**What you need to do:** Could you retype the entries exactly as they are?

━━━ Recorded information

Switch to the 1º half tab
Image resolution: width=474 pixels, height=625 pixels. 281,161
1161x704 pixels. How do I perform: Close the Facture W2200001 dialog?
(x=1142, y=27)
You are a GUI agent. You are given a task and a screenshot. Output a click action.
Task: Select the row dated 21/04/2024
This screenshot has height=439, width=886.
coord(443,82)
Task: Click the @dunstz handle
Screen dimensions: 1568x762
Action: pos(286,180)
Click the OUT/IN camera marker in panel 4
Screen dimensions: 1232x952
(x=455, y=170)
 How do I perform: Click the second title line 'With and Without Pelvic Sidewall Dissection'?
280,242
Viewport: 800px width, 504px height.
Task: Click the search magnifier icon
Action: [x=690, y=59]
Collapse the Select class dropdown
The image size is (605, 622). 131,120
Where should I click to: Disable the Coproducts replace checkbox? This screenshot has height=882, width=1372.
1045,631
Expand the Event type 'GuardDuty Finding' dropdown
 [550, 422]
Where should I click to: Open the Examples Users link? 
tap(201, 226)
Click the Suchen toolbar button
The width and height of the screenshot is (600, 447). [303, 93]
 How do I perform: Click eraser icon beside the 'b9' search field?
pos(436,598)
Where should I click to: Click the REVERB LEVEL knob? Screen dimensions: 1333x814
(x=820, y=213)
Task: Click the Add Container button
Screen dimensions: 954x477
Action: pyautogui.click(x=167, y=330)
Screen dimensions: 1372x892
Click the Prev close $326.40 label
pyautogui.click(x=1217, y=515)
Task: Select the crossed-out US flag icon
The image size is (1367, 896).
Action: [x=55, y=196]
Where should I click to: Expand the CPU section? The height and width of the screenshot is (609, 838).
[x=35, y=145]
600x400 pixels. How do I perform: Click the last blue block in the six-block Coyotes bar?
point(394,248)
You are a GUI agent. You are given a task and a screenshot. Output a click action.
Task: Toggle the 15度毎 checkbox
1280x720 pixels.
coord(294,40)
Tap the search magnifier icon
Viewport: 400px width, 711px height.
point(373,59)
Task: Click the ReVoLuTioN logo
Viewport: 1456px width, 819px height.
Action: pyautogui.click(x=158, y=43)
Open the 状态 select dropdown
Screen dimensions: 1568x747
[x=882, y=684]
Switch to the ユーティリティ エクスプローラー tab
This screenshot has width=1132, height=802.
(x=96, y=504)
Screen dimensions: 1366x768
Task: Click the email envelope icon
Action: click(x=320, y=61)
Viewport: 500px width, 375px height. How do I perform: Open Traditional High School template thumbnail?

━━━━━━

**Problem solution:**
Switch to the 1º half tab
Image resolution: width=474 pixels, height=625 pixels. 281,161
1161x704 pixels. How do I perform: Close the Facture W2200001 dialog?
(x=1142, y=27)
You are a GUI agent. You are given a task and a screenshot. Output a click action.
Task: Select the row dated 21/04/2024
This screenshot has height=439, width=886.
coord(443,82)
Task: Click the @dunstz handle
Screen dimensions: 1568x762
Action: pos(286,180)
Click the OUT/IN camera marker in panel 4
Screen dimensions: 1232x952
(x=455, y=170)
 How do I perform: Click the second title line 'With and Without Pelvic Sidewall Dissection'?
280,242
Viewport: 800px width, 504px height.
Task: Click the search magnifier icon
Action: [x=690, y=59]
Collapse the Select class dropdown
The image size is (605, 622). 131,120
Where should I click to: Disable the Coproducts replace checkbox? This screenshot has height=882, width=1372.
1045,631
Expand the Event type 'GuardDuty Finding' dropdown
 [550, 422]
Where should I click to: Open the Examples Users link? 
tap(201, 226)
Click the Suchen toolbar button
The width and height of the screenshot is (600, 447). [303, 93]
 How do I perform: Click eraser icon beside the 'b9' search field?
pos(436,598)
Where should I click to: Click the REVERB LEVEL knob? Screen dimensions: 1333x814
(x=820, y=213)
Task: Click the Add Container button
Screen dimensions: 954x477
Action: pyautogui.click(x=167, y=330)
Screen dimensions: 1372x892
Click the Prev close $326.40 label
pyautogui.click(x=1217, y=515)
Task: Select the crossed-out US flag icon
The image size is (1367, 896).
Action: [x=55, y=196]
Where should I click to: Expand the CPU section? The height and width of the screenshot is (609, 838).
[x=35, y=145]
600x400 pixels. How do I perform: Click the last blue block in the six-block Coyotes bar?
point(394,248)
You are a GUI agent. You are given a task and a screenshot. Output a click action.
Task: Toggle the 15度毎 checkbox
1280x720 pixels.
coord(294,40)
Tap the search magnifier icon
Viewport: 400px width, 711px height.
point(373,59)
Task: Click the ReVoLuTioN logo
Viewport: 1456px width, 819px height.
Action: pyautogui.click(x=158, y=43)
Open the 状态 select dropdown
Screen dimensions: 1568x747
[x=882, y=684]
Switch to the ユーティリティ エクスプローラー tab
This screenshot has width=1132, height=802.
(x=96, y=504)
Screen dimensions: 1366x768
Task: Click the email envelope icon
Action: click(x=320, y=61)
Viewport: 500px width, 375px height. How do I perform: Open Traditional High School template thumbnail?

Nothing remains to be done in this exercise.